What you have to do: Continue the passage about surveillance drones guarding rhinos from poachers, starting right after its final sentence.

*** Opening of Selected passage ***

Now a new weapon is to be used to fend off the poachers who are hunting rhinos for their horns with increasing ferocity right across Africa — a fact highlighted last week by the Duke of Cambridge, who has called for urgent action to stop the killing. Remotely piloted surveillance drones will track the animals' whereabouts and will give rapid warnings of human encroachment, even at night, in an effort to protect them.

Commercial aerial drones — similar to those used by the military in Afghanistan to identify terrorist targets, but smaller and unarmed — will be equipped with high-resolution cameras and infra-red thermal imaging for night operations. In one flight, the drones should be able to cover 10,000 acres of the reserve; more effective than ground rangers. It will enable armed wardens to be dispatched rapidly when an animal is at risk.

*** Close of Selected passage ***
*** Opening of Provided information ***

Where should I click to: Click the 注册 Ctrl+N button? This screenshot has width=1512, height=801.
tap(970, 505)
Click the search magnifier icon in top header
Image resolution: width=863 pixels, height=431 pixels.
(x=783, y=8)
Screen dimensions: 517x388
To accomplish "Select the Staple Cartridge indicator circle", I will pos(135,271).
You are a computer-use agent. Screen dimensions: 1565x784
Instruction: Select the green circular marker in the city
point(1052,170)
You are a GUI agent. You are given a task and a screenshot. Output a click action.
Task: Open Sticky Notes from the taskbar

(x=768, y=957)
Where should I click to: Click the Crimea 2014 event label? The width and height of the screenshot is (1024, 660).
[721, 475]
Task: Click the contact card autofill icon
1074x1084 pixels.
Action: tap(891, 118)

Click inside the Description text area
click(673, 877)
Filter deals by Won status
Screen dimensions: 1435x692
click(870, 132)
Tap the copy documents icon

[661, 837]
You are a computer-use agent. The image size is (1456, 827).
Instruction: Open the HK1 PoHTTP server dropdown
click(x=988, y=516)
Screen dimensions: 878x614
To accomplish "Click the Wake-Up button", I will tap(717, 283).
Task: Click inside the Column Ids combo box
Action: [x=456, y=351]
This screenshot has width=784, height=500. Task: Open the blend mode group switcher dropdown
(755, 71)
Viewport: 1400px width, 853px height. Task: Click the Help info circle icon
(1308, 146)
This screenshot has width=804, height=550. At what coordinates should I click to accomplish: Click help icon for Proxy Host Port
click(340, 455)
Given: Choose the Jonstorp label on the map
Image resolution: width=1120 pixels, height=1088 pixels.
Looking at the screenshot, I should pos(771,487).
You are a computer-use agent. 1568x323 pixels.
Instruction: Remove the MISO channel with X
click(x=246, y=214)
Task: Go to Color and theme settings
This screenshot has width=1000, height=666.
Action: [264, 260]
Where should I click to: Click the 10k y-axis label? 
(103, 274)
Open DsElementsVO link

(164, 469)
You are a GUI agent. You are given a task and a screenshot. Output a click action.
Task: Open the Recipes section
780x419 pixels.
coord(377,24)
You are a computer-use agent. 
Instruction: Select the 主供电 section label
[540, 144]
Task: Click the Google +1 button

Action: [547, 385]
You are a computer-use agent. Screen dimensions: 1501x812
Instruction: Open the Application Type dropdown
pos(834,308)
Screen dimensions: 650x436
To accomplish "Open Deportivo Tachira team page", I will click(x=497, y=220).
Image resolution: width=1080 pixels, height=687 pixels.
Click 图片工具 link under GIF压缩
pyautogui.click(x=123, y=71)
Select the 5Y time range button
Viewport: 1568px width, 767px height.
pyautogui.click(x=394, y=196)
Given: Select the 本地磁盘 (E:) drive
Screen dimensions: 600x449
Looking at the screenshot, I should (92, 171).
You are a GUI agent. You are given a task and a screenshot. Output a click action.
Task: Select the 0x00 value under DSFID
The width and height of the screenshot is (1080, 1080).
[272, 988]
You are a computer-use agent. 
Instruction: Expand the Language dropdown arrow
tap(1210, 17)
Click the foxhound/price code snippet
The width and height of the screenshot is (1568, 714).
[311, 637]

*** Close of Provided information ***

Solved exercise:
"There's been a massive surge in poaching in the surrounding area over past six months - it's now nearly out of control," said Batian Craig, the security adviser at Ol Pejeta. "If you relax for a moment, an incident could happen any time. "It's gone from individual poachers to well-organised crime syndicates. The threat we're facing here is massive."

The latest upsurge in poaching is fuelled by growing demand for horns, a valued ingredient in some Asian medicines as well as a material for ornamental use, especially in certain Gulf states. Most of Ol Pejeta's inhabitants are black rhinos, but it also has 11 southern whites and the four northern whites. It lost five rhinos to poachers in 2011.